Real Estate Investing vs. Roth IRA

Comparing the benefits of these long-term investment strategies

If you're on a tight investing budget, you may be assessing whether investing in real estate or a Roth individual retirement account (IRA) is better. Real estate offers tax perks and high potential returns, while Roth IRAs deliver tax-free growth and tax-free withdrawals. Here's a look at some of the pros and cons of real estate investing and Roth IRAs, plus an introduction to self-directed IRAs (SDIRAs)—which could offer the best of both worlds.?

Key Takeaways

  • Real estate investing offers numerous tax advantages and high potential returns, including potential cash flow from investing.
  • Real estate investors buy, sell, manage, and improve property for profit or rental income.
  • A Roth IRA offers tax-free growth and tax-free withdrawals during retirement.
  • Roth IRAs are subject to contribution limits and withdrawal rules.
  • Self-directed IRAs allow you to invest in alternative assets, including real estate.
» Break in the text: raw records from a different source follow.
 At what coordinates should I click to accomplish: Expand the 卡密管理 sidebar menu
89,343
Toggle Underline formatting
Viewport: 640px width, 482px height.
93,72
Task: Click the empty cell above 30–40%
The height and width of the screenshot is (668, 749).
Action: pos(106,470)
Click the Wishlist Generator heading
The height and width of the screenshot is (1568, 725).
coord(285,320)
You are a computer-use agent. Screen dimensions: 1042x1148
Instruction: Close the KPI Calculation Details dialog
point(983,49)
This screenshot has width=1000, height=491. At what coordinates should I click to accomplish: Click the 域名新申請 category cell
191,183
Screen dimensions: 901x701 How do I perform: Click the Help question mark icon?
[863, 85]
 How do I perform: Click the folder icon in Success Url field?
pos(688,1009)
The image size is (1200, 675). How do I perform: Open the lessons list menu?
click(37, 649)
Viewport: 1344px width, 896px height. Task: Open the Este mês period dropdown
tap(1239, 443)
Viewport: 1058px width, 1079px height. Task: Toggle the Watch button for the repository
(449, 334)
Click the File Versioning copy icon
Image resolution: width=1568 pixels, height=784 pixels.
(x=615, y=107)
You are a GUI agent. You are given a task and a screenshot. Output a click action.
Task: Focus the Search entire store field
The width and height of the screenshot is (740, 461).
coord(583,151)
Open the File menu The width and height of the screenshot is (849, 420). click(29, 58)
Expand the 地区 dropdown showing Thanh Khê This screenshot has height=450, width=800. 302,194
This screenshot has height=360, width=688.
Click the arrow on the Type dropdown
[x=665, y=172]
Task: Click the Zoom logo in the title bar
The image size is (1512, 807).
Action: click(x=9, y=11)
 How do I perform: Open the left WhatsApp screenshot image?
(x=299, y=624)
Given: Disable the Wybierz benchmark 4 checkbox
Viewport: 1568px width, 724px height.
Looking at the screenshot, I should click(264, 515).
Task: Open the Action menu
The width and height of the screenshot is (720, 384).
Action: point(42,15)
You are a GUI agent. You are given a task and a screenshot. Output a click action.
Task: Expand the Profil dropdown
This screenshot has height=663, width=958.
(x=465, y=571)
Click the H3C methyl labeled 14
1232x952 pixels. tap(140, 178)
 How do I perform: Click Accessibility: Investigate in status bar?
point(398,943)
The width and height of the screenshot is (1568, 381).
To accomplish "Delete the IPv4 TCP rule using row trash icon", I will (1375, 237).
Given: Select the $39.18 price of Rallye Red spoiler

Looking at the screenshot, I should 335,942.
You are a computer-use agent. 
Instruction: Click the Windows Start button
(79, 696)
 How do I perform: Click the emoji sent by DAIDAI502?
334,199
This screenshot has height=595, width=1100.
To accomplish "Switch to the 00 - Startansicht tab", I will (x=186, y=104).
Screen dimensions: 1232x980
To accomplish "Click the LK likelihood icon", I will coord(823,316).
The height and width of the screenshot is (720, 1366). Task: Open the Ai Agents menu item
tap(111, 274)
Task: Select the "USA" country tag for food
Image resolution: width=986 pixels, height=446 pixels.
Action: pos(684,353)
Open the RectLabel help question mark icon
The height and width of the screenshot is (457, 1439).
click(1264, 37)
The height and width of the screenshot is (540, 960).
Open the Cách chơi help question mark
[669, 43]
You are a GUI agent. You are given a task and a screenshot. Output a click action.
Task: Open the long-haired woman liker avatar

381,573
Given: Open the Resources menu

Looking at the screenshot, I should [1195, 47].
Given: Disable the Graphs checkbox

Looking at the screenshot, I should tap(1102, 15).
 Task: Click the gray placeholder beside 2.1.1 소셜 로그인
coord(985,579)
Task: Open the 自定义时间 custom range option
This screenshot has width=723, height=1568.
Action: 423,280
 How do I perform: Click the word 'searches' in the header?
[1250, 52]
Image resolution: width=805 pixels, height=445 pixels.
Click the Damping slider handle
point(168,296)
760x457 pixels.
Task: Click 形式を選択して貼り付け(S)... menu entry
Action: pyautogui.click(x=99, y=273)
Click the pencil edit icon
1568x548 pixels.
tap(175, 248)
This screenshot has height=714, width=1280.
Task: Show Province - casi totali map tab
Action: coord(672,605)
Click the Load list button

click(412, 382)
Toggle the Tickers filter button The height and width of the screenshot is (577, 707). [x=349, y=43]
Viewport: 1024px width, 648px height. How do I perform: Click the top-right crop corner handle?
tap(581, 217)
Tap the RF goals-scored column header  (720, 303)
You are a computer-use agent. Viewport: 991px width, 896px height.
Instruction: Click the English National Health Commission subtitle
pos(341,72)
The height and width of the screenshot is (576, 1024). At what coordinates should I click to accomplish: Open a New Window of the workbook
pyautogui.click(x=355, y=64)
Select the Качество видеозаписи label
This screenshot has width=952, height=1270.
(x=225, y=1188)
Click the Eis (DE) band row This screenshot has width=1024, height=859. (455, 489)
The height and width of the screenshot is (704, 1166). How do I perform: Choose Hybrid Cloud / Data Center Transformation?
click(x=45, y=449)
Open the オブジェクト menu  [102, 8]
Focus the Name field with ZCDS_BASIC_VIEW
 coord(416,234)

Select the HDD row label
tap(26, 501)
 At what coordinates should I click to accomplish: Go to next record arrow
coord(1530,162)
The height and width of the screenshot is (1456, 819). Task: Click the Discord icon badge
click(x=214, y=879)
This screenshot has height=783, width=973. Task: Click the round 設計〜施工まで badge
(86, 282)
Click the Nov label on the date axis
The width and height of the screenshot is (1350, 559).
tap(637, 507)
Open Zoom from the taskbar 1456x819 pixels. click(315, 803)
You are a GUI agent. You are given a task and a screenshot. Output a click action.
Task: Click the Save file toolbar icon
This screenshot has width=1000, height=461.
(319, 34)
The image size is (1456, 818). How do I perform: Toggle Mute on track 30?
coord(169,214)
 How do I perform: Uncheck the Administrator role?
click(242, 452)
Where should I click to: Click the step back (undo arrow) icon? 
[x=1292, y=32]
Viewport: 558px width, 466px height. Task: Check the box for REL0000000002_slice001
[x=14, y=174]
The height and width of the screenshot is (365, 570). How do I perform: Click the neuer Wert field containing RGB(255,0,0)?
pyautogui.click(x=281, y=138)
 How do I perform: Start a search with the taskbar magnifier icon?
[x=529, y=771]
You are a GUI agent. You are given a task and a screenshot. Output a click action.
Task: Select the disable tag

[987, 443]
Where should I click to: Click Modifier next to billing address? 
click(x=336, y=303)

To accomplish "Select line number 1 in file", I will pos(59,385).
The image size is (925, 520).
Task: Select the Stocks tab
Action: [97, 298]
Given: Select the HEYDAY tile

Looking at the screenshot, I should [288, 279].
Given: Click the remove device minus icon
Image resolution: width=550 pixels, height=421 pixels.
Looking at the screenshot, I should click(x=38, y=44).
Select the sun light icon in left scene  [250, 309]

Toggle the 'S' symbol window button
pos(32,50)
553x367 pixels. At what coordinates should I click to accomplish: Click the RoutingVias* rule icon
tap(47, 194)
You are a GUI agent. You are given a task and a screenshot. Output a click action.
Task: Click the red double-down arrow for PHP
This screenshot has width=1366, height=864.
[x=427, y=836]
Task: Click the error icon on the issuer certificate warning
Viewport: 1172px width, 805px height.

What Is Real Estate Investing?

Real estate investing involves earning money from owning or selling property. This is perhaps the oldest way of building wealth.

Among the benefits, real estate investments typically come with tax advantages. For example, mortgage interest, property taxes, and certain maintenance expenses are typically tax deductible, reducing your overall tax bill. In addition, real estate can diversify your portfolio. It can also be a hedge against inflation since property values and rental income often increase with inflation, offering some protection against rising prices.

As with any investment, there are potential drawbacks. Among the biggest is that real estate investments lack liquidity compared to other asset classes. Additionally, prices in real estate can be volatile. If you’re not selling the property, you have to deal with tenants from whom the best you can expect is that they care for the property so that upkeep is still required but at a minimum. Real estate investing can also require a high initial investment and, if you’re the sole owner, take up a lot of your time and give you stress beyond just the typical worries over profits and losses.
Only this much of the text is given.